Tutorial 01 — Policy Engine¶

Package: agent-os-kernel · Time: 30 minutes · Prerequisites: Python 3.10+

What You'll Learn¶

YAML rules for declarative governance policies
Operators for matching agent context and tool calls
Conflict resolution strategies for competing rules
Middleware integration with AI frameworks

The policy engine is the governance backbone of the Agent Governance Toolkit. It evaluates declarative YAML rules against runtime context and returns allow/deny/audit/block decisions—before an agent ever touches a tool or sends a response.

What you'll learn:

Section	Topic
Quick Start	Evaluate your first policy in 5 lines
Policy YAML Syntax	Full rule and operator reference
GovernancePolicy Dataclass	Programmatic policy configuration
Conflict Resolution	4 strategies for competing rules
Advanced Patterns	Regex/glob blocking, policy composition
Middleware Integration	Wire policies into an MAF agent

Installation¶

pip install agent-os-kernel            # core package
pip install agent-os-kernel[nexus]     # adds YAML policy support
pip install agent-os-kernel[full]      # everything (recommended for tutorials)

Quick Start¶

from agent_os.policies import PolicyEvaluator

evaluator = PolicyEvaluator()
evaluator.load_policies("./policies/")          # loads every .yaml/.yml in the dir
decision = evaluator.evaluate({"tool_name": "execute_code", "token_count": 500})
print(decision.allowed, decision.reason)        # False, "Code execution is blocked …"
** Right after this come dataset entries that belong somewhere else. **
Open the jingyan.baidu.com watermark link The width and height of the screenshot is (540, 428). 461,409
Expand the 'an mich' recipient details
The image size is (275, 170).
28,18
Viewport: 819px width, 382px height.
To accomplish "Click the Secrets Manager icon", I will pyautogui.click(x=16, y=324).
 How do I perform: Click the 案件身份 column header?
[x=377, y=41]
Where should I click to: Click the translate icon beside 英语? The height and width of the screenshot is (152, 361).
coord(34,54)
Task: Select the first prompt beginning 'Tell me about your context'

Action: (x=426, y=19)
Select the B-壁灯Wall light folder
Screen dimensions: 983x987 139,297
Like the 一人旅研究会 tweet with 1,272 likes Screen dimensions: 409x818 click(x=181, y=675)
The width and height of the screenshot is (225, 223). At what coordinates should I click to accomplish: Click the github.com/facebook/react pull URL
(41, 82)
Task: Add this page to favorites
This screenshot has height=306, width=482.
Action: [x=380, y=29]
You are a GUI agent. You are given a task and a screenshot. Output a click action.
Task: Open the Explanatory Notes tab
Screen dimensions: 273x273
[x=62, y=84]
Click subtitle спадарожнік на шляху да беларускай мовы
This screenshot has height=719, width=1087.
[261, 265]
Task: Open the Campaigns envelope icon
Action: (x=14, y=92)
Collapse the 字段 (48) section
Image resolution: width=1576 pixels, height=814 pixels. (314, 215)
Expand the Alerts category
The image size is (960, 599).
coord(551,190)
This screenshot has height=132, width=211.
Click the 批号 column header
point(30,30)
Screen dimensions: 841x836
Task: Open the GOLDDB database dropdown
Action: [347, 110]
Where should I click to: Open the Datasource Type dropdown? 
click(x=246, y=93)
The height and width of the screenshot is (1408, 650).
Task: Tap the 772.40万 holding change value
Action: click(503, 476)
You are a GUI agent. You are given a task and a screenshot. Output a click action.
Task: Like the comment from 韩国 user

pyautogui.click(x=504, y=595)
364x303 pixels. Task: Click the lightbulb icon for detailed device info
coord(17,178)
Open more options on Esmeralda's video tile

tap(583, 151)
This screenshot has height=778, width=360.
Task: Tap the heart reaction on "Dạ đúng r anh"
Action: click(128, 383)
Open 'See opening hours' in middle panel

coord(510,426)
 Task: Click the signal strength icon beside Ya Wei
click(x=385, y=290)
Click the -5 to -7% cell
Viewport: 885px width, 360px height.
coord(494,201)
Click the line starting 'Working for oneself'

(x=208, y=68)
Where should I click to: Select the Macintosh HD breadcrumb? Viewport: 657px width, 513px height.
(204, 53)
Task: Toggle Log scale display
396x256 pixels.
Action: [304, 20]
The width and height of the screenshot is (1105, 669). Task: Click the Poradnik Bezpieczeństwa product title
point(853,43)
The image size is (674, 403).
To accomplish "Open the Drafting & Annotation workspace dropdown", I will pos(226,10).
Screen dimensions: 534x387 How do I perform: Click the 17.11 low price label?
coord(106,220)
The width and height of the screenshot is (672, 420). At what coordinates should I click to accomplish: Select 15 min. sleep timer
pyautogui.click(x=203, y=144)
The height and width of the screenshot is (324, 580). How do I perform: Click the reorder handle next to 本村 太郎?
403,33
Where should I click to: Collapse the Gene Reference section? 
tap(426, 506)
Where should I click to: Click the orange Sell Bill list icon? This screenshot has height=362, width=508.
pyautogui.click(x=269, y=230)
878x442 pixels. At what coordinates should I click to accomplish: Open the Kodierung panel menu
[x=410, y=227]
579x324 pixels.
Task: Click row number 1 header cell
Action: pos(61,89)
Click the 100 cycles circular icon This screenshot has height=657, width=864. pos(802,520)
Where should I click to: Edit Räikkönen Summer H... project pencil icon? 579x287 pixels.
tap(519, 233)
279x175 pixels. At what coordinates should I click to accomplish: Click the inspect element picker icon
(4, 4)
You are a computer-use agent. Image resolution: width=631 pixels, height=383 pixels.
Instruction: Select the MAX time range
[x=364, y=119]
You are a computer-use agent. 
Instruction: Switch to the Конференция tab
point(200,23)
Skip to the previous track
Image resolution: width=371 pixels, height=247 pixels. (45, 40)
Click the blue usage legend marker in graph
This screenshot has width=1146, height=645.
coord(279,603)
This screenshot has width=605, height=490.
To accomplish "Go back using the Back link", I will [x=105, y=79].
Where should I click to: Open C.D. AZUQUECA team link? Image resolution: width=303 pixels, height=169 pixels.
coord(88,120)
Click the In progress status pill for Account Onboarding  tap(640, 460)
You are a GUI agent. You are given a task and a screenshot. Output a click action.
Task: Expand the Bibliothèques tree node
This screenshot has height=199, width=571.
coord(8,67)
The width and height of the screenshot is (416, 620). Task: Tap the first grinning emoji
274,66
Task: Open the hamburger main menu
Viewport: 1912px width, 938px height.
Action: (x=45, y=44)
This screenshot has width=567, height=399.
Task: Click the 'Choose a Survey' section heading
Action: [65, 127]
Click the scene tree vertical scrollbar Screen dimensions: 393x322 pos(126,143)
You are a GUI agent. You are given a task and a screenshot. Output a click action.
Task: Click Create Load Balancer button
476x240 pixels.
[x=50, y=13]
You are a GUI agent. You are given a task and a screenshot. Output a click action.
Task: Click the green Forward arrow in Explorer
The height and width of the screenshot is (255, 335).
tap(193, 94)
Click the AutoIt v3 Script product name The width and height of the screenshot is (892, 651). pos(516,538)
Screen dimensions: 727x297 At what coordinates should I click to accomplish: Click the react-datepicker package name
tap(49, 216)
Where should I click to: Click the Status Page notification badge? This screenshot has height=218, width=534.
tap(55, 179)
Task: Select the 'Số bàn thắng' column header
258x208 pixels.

That's it. Four moving parts: load → build context → evaluate → act on decision.

Policy YAML Syntax¶

Every policy file follows the same schema:

version: "1.0"
name: my-policy
description: What this policy enforces

rules:
  - name: rule-name
    condition:
      field: <context-key>
      operator: <operator>
      value: <comparison-value>
    action: allow | deny | audit | block
    priority: 100          # higher = evaluated first
    message: Human-readable explanation

defaults:
  action: allow            # fallback when no rule matches
  max_tokens: 4096
  max_tool_calls: 10
  confidence_threshold: 0.8

Actions¶

Action	Behaviour
`allow`	Permit the request. `decision.allowed = True`.
`deny`	Reject the request. `decision.allowed = False`.
`audit`	Permit but log. `decision.allowed = True`, entry written to audit trail.
`block`	Hard block with message. `decision.allowed = False`, message surfaced to caller.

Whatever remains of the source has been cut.